__WHAT YOU NEED TO DO__. Swap every occurrence of "GUI agent" for "interface agent" in the rows below, and give the rows back with all else unchanged.

__INPUT DATA__.
════════════════════

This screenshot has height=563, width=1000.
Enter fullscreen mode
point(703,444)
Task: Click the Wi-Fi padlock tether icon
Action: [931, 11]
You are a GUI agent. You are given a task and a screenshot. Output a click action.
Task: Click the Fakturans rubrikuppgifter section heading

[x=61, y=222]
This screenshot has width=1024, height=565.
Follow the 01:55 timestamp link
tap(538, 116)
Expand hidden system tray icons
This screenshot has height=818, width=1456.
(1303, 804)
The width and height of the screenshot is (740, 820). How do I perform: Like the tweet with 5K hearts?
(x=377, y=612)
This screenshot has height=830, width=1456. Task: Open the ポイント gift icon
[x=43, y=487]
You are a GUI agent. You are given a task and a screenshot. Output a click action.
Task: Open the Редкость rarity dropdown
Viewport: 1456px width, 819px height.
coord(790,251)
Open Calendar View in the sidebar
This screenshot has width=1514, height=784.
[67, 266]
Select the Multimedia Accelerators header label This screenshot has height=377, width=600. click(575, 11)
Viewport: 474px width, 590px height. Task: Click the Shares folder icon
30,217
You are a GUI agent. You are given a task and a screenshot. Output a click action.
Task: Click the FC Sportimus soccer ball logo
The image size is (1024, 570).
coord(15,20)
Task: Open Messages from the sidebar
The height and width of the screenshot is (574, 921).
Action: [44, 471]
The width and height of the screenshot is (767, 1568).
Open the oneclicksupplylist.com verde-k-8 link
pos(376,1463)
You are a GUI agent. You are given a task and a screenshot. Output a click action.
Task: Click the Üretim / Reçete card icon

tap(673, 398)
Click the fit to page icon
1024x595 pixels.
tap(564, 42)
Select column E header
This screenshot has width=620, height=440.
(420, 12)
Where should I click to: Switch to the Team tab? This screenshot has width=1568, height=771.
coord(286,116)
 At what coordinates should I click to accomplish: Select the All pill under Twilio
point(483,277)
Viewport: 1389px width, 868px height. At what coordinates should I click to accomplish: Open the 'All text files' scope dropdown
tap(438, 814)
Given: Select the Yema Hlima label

════════════════════

__CORRECT RESULT__.
This screenshot has height=563, width=1000.
Enter fullscreen mode
point(703,444)
Task: Click the Wi-Fi padlock tether icon
Action: [931, 11]
You are a interface agent. You are given a task and a screenshot. Output a click action.
Task: Click the Fakturans rubrikuppgifter section heading

[x=61, y=222]
This screenshot has width=1024, height=565.
Follow the 01:55 timestamp link
tap(538, 116)
Expand hidden system tray icons
This screenshot has height=818, width=1456.
(1303, 804)
The width and height of the screenshot is (740, 820). How do I perform: Like the tweet with 5K hearts?
(x=377, y=612)
This screenshot has height=830, width=1456. Task: Open the ポイント gift icon
[x=43, y=487]
You are a interface agent. You are given a task and a screenshot. Output a click action.
Task: Open the Редкость rarity dropdown
Viewport: 1456px width, 819px height.
coord(790,251)
Open Calendar View in the sidebar
This screenshot has width=1514, height=784.
[67, 266]
Select the Multimedia Accelerators header label This screenshot has height=377, width=600. click(575, 11)
Viewport: 474px width, 590px height. Task: Click the Shares folder icon
30,217
You are a interface agent. You are given a task and a screenshot. Output a click action.
Task: Click the FC Sportimus soccer ball logo
The image size is (1024, 570).
coord(15,20)
Task: Open Messages from the sidebar
The height and width of the screenshot is (574, 921).
Action: [44, 471]
The width and height of the screenshot is (767, 1568).
Open the oneclicksupplylist.com verde-k-8 link
pos(376,1463)
You are a interface agent. You are given a task and a screenshot. Output a click action.
Task: Click the Üretim / Reçete card icon

tap(673, 398)
Click the fit to page icon
1024x595 pixels.
tap(564, 42)
Select column E header
This screenshot has width=620, height=440.
(420, 12)
Where should I click to: Switch to the Team tab? This screenshot has width=1568, height=771.
coord(286,116)
 At what coordinates should I click to accomplish: Select the All pill under Twilio
point(483,277)
Viewport: 1389px width, 868px height. At what coordinates should I click to accomplish: Open the 'All text files' scope dropdown
tap(438, 814)
Given: Select the Yema Hlima label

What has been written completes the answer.